Personal information
- Full name: John Charles Arthur Hyde
- Date of birth: 11 April 1930
- Date of death: 26 March 2020 (aged 89)
- Original team(s): Portarlington
- Height: 184 cm (6 ft 0 in)
- Weight: 86 kg (190 lb)

Playing career^{1}
- Years: Club / Games (Goals)
- 1948–1954: Geelong / 108 (12)
- 1955–1956: Claremont / 037 0(?)
- ^{1} Playing statistics correct to the end of 1956.

Career highlights
- Geelong Best & Fairest 1950; Geelong Premiership 1951, 1952; Claremont Best & Fairest 1955;

= John Hyde (footballer) =

Australian rules footballer (1930–2020)

John Charles Arthur Hyde (11 April 1930 – 26 March 2020) was an Australian rules footballer in the Victorian Football League (VFL) for the Geelong Football Club.
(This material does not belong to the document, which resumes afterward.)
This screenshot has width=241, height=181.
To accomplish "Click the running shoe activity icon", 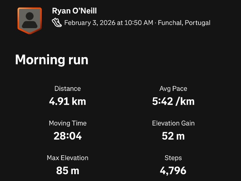I will (57, 23).
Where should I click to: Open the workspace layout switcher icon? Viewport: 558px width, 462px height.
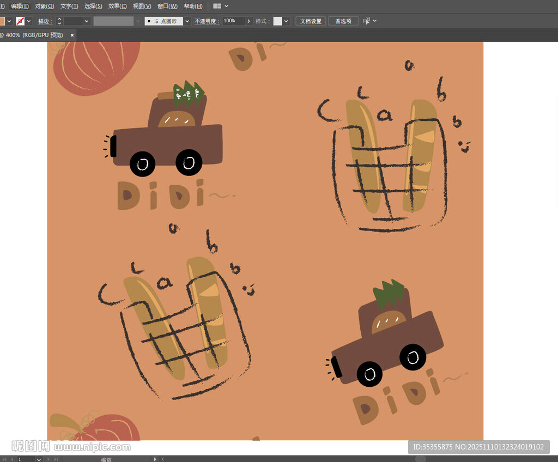(x=217, y=6)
Originally from Portarlington, Victoria, Hyde won Geelong's best and fairest award in 1950 before playing in their back-to-back premierships in 1951 and 1952. Hyde left Victoria after the 1954 VFL season to join Claremont in the West Australian National Football League (WANFL) as captain-coach.

Hyde died of cancer on 26 March 2020.

His son, John Norman Hyde, was a member of the Western Australian Legislative Assembly from 2001 to 2013.